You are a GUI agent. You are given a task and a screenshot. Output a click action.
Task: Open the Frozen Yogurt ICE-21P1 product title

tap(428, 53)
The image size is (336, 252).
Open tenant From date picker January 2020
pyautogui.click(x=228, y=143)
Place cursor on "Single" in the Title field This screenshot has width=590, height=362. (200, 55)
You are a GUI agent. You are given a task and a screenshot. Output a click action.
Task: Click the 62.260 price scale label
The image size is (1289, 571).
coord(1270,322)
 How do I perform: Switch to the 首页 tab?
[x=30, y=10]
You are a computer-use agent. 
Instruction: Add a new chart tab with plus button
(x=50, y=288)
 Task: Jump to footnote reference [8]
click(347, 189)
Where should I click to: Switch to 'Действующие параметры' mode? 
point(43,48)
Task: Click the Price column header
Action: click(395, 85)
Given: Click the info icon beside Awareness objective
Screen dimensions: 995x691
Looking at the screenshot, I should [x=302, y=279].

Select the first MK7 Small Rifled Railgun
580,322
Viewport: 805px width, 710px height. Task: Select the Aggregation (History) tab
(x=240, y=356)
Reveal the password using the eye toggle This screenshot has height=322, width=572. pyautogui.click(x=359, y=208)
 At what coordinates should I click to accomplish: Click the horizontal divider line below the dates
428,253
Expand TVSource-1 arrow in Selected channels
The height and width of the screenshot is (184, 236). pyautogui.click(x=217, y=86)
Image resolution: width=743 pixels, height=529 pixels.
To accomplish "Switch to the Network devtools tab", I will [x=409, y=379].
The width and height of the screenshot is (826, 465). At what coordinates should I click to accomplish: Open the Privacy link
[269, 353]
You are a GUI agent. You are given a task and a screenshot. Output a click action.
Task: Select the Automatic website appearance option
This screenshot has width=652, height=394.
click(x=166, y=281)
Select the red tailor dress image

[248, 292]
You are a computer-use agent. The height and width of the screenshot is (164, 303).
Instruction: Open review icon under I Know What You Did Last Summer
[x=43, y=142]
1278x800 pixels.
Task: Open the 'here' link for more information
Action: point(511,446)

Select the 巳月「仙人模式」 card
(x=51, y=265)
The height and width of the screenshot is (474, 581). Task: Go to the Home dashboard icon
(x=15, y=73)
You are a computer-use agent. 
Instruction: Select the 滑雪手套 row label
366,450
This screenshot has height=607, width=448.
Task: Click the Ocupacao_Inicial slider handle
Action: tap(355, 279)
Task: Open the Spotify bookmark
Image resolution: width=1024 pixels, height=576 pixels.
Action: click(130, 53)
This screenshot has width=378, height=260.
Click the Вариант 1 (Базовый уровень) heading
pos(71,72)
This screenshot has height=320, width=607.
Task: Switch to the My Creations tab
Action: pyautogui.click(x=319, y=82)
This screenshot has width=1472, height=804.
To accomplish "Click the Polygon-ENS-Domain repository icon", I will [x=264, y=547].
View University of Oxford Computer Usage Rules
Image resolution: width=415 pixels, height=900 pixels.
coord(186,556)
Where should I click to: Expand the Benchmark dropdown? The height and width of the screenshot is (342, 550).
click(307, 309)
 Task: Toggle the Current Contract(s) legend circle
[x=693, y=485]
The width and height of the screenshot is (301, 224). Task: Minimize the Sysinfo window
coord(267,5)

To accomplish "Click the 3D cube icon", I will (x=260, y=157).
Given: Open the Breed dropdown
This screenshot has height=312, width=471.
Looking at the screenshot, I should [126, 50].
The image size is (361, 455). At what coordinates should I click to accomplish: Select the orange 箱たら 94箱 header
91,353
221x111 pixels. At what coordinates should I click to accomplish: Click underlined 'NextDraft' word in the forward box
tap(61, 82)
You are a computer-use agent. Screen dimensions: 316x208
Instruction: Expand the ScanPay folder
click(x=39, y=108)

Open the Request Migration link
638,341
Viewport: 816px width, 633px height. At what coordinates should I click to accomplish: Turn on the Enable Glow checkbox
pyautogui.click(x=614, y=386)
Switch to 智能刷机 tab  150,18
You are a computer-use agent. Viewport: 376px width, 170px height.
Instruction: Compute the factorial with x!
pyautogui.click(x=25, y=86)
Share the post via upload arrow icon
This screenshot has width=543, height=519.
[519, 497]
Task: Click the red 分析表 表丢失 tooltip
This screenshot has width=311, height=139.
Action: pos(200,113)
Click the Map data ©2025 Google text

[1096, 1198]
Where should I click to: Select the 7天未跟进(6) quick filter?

------------

- [WHAT THE TASK REQUIRES]
An exact transcription of all the entries is needed.

- [RESULT OF THE TASK]
You are a GUI agent. You are given a task and a screenshot. Output a click action.
Task: Open the Frozen Yogurt ICE-21P1 product title

tap(428, 53)
The image size is (336, 252).
Open tenant From date picker January 2020
pyautogui.click(x=228, y=143)
Place cursor on "Single" in the Title field This screenshot has width=590, height=362. (200, 55)
You are a GUI agent. You are given a task and a screenshot. Output a click action.
Task: Click the 62.260 price scale label
The image size is (1289, 571).
coord(1270,322)
 How do I perform: Switch to the 首页 tab?
[x=30, y=10]
You are a computer-use agent. 
Instruction: Add a new chart tab with plus button
(x=50, y=288)
 Task: Jump to footnote reference [8]
click(347, 189)
Where should I click to: Switch to 'Действующие параметры' mode? 
point(43,48)
Task: Click the Price column header
Action: click(395, 85)
Given: Click the info icon beside Awareness objective
Screen dimensions: 995x691
Looking at the screenshot, I should [x=302, y=279].

Select the first MK7 Small Rifled Railgun
580,322
Viewport: 805px width, 710px height. Task: Select the Aggregation (History) tab
(x=240, y=356)
Reveal the password using the eye toggle This screenshot has height=322, width=572. pyautogui.click(x=359, y=208)
 At what coordinates should I click to accomplish: Click the horizontal divider line below the dates
428,253
Expand TVSource-1 arrow in Selected channels
The height and width of the screenshot is (184, 236). pyautogui.click(x=217, y=86)
Image resolution: width=743 pixels, height=529 pixels.
To accomplish "Switch to the Network devtools tab", I will [x=409, y=379].
The width and height of the screenshot is (826, 465). At what coordinates should I click to accomplish: Open the Privacy link
[269, 353]
You are a GUI agent. You are given a task and a screenshot. Output a click action.
Task: Select the Automatic website appearance option
This screenshot has width=652, height=394.
click(x=166, y=281)
Select the red tailor dress image

[248, 292]
You are a computer-use agent. The height and width of the screenshot is (164, 303).
Instruction: Open review icon under I Know What You Did Last Summer
[x=43, y=142]
1278x800 pixels.
Task: Open the 'here' link for more information
Action: point(511,446)

Select the 巳月「仙人模式」 card
(x=51, y=265)
The height and width of the screenshot is (474, 581). Task: Go to the Home dashboard icon
(x=15, y=73)
You are a computer-use agent. 
Instruction: Select the 滑雪手套 row label
366,450
This screenshot has height=607, width=448.
Task: Click the Ocupacao_Inicial slider handle
Action: tap(355, 279)
Task: Open the Spotify bookmark
Image resolution: width=1024 pixels, height=576 pixels.
Action: click(130, 53)
This screenshot has width=378, height=260.
Click the Вариант 1 (Базовый уровень) heading
pos(71,72)
This screenshot has height=320, width=607.
Task: Switch to the My Creations tab
Action: pyautogui.click(x=319, y=82)
This screenshot has width=1472, height=804.
To accomplish "Click the Polygon-ENS-Domain repository icon", I will [x=264, y=547].
View University of Oxford Computer Usage Rules
Image resolution: width=415 pixels, height=900 pixels.
coord(186,556)
Where should I click to: Expand the Benchmark dropdown? The height and width of the screenshot is (342, 550).
click(307, 309)
 Task: Toggle the Current Contract(s) legend circle
[x=693, y=485]
The width and height of the screenshot is (301, 224). Task: Minimize the Sysinfo window
coord(267,5)

To accomplish "Click the 3D cube icon", I will (x=260, y=157).
Given: Open the Breed dropdown
This screenshot has height=312, width=471.
Looking at the screenshot, I should [126, 50].
The image size is (361, 455). At what coordinates should I click to accomplish: Select the orange 箱たら 94箱 header
91,353
221x111 pixels. At what coordinates should I click to accomplish: Click underlined 'NextDraft' word in the forward box
tap(61, 82)
You are a computer-use agent. Screen dimensions: 316x208
Instruction: Expand the ScanPay folder
click(x=39, y=108)

Open the Request Migration link
638,341
Viewport: 816px width, 633px height. At what coordinates should I click to accomplish: Turn on the Enable Glow checkbox
pyautogui.click(x=614, y=386)
Switch to 智能刷机 tab  150,18
You are a computer-use agent. Viewport: 376px width, 170px height.
Instruction: Compute the factorial with x!
pyautogui.click(x=25, y=86)
Share the post via upload arrow icon
This screenshot has width=543, height=519.
[519, 497]
Task: Click the red 分析表 表丢失 tooltip
This screenshot has width=311, height=139.
Action: pos(200,113)
Click the Map data ©2025 Google text

[1096, 1198]
Where should I click to: Select the 7天未跟进(6) quick filter?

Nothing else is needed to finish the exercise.